Peoples' immune systems can now be duplicated in mice

Scientists have developed a method of duplicating an individual person's unique immune sys...
Scientists have developed a method of duplicating an individual person's unique immune system, within a mouse

Because everyone’s immune system is different, it’s impossible to predict with absolute certainty how any given person will react to a specific medication. In the not-too-distant future, however, at-risk patients may get their own custom-altered mouse, with an immune system that’s a copy of their own. Medications could be tried out on the mouse first, and if it showed no adverse reactions, then the person could receive them. If the person had an autoimmune disease, the mouse could also provide valuable insight into its treatment. A team led by Columbia University Medical Center’s Dr. Megan Sykes has recently developed a method of creating just such a “personalized immune mouse.”



The process begins by transplanting bone marrow stem cells from the human subject, along with a one-cubic-millimeter chunk of their thymus tissue, into a mouse with a disabled immune system. The thymus is an organ in the immune system, and the sample of it is implanted in the mouse’s kidney capsule, which is a thin membrane surrounding the kidney.

It incubates there for six to eight weeks, within which time it becomes seeded with the stem cells, which have been circulating in the mouse’s bloodstream. This in turn causes it to create a number of types of human immune cells, resulting in “a robust and diverse human immune system” matching that of the donor. Previous efforts have reportedly not been successful in creating a complete system, or have been hampered by the mice rejecting the human material.

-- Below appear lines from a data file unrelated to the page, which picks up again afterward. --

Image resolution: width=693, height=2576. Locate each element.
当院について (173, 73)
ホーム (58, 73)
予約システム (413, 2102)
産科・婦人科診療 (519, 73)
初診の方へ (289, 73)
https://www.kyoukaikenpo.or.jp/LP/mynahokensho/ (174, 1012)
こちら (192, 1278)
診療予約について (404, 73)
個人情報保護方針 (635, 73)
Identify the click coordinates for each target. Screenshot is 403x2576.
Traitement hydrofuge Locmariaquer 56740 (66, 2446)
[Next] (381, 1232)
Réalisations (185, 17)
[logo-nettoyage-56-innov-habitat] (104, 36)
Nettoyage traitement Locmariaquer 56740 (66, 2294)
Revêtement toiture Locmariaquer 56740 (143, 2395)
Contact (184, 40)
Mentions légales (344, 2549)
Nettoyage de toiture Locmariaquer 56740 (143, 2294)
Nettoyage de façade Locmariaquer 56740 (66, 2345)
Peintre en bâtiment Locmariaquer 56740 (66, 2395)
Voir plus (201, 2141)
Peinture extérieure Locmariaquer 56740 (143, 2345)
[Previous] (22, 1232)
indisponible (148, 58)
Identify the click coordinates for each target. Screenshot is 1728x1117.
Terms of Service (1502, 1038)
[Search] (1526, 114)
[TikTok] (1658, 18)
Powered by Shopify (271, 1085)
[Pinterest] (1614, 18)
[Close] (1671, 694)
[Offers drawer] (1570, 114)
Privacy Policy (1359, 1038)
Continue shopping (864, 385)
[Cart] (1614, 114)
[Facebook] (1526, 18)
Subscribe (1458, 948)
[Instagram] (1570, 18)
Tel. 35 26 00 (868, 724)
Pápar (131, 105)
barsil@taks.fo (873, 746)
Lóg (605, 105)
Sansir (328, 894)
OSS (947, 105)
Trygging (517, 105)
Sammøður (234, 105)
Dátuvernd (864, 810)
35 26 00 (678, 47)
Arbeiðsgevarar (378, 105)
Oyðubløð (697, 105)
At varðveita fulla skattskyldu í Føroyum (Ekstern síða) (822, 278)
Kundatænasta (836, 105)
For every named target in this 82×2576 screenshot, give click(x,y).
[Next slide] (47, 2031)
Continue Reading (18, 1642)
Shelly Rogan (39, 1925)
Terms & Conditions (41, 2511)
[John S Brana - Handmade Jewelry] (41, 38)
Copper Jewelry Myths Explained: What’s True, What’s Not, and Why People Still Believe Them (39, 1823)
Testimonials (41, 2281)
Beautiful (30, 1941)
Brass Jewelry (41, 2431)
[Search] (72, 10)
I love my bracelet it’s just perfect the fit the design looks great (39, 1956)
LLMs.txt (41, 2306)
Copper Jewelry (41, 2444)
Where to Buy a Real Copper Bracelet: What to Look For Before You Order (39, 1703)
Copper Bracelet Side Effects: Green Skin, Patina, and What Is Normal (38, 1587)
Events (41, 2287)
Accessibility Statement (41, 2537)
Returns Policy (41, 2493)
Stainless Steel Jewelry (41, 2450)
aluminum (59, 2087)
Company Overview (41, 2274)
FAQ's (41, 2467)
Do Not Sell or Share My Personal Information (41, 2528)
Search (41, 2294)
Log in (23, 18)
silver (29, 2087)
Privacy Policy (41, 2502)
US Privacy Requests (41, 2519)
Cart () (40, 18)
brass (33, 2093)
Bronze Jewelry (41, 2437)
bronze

Besides being used to test responses to medications, the personalized immune mice might also play a key role in developing individualized immunotherapies. These would allow patients to more successfully fight infections or cancer, or to accept transplanted tissue.

Additionally, Dr. Sykes plans on using the mice for research into type 1 diabetes, to determine how diabetic patients’ immune systems are different from those of non-diabetics, before the disease develops.

A paper on the research was recently published in the journal Science Translational Medicine.